Alta, sinuosa, avvolta in un abito azzurro come la sua pelle che ne sottolinea le forme fino quasi a fondersi col suo corpo, è completamente calva, due grandi occhi luminosi, lunghe braccia e dita affusolate, come rami che si dipartono da un tronco principale. Sì perché Zhaan è Delviana, e appartiene ad una razza antichissima di piante senzienti altamente evolute. Il suo corpo blu è ricoperto da una fittissima rete di fibre in grado di recepire la luce e di permetterle funzioni simili alla fotosintesi.

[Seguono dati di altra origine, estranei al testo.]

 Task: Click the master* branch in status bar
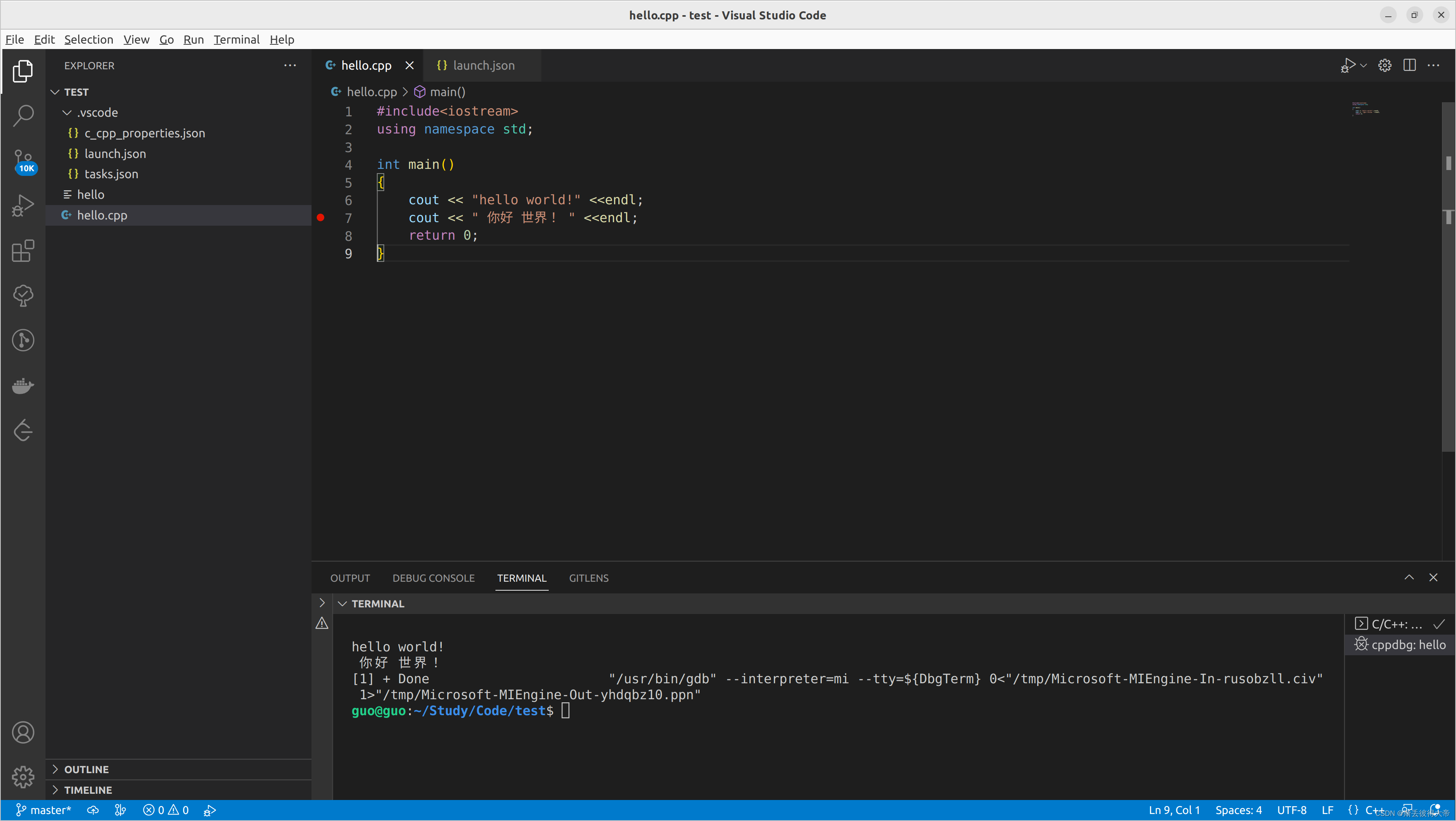(x=44, y=810)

Il fascino che emana a prima vista dalla sua figura è ben presto riscontrabile anche attorno al carattere del personaggio: pazienza, equilibrio, calma, serenità sono le doti primarie di Zhaan. È lei il punto centrale, il fulcro attorno al quale si riunisce l’equipaggio di Moya: il porto calmo nella tempesta, l’elemento stabilizzante, l’unica in grado di far da tramite fra gli interessi, le esigenze, le incomprensioni di tutti gli altri. Vista sotto questa luce, può sembrare che si tratti di un personaggio perfetto, privo di sfaccettature, senza sorprese: come un porto sicuro nel quale nessuna tempesta rischierà mai di scoppiare. Ma, come sempre, la luce ha senso soltanto se messa in risalto dalle ombre.

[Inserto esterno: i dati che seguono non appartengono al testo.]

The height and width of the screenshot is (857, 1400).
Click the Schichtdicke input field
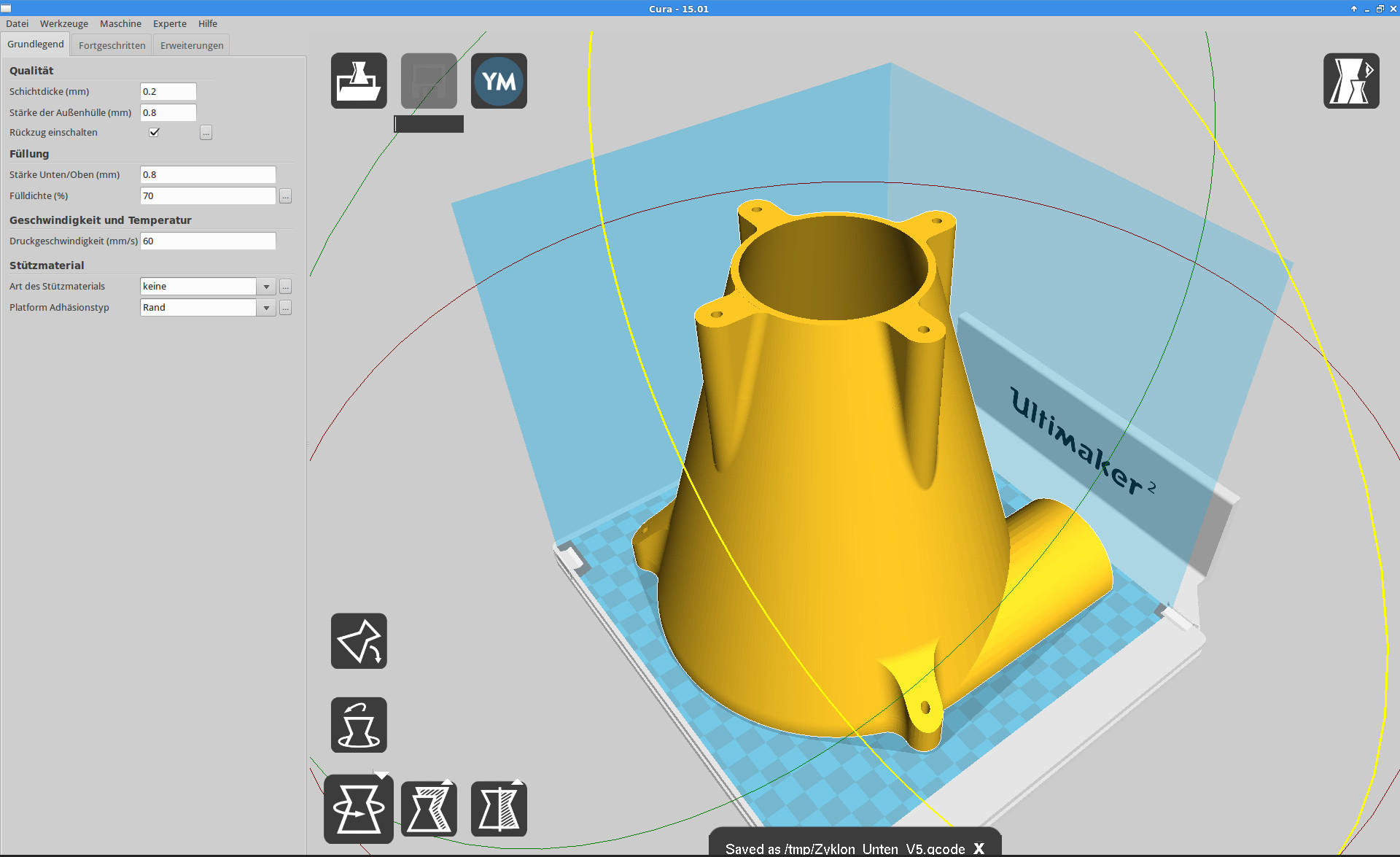pos(168,91)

 Zhaan ha 800 anni e la sua vita non è stata sempre un esempio di virtù. L’invasione del suo pianeta, Delvia, da parte dei Pacificatori ha sconvolto il suo equilibrio al punto da farla sopraffare da contrastanti e violenti sentimenti. Leader anarchica dei sostenitori dei diritti del suo popolo contro il colpo di stato, non ha esitato ad uccidere per difendere i suoi ideali, ed ha provato il carcere e la sofferenza. Ma è stato proprio in questa situazione che Zhaan ha saputo trasformare la sua condanna in una liberazione, ritrovando sé stessa e raggiungendo un equilibrio spirituale più elevato che è normalmente precluso a quelli della sua razza. Ha così percorso i gradini della Ricerca Delviana fino a diventare Pa'u del nono livello: una sacerdotessa, che ha fatto della meditazione e della spiritualità il fulcro della propria vita. La serenità a lungo cercata traspare da ogni fibra del suo essere, e dalla sua stessa figura; il suo aspetto mistico va di pari passo e ben si armonizza con le sue doti naturali di guaritrice e di scienziata. Ma la complessità del suo personaggio è lungi dall’essere conclusa: nel corso del proseguire degli eventi, infatti, alcuni membri rinnegati del suo stesso pianeta riusciranno a strapparle l’equilibrio raggiunto, facendo riemergere quella parte della sua personalità che a lungo aveva represso e che la sua educazione sacerdotale le aveva insegnato a soffocare.
Pa'u ZhaanLa sfida di Zhaan da quel momento in poi sarà ritrovare con ogni mezzo quella serenità che le è stata strappata, grazie all’aiuto di tutti i suoi amici, e in particolare di Stark, lo schiavo Banik la cui sensibilità sarà indubbiamente la più vicina a quella di Zhaan. Quegli amici che la stessa Zhaan definirà un giorno “i miei bambini, i miei maestri, i miei tesori”. Quegli amici che grazie a lei avranno imparato che il tempo e la pazienza sono la risposta giusta per ogni cosa, e che la sopravvivenza e la libertà non sono dovute, ma meritate, solo quando si sa accettare il proprio destino con serenità, agendo con il cuore, senza sensi di colpa né rimpianti, nel fondamentale rispetto per la vita in ogni sua forma.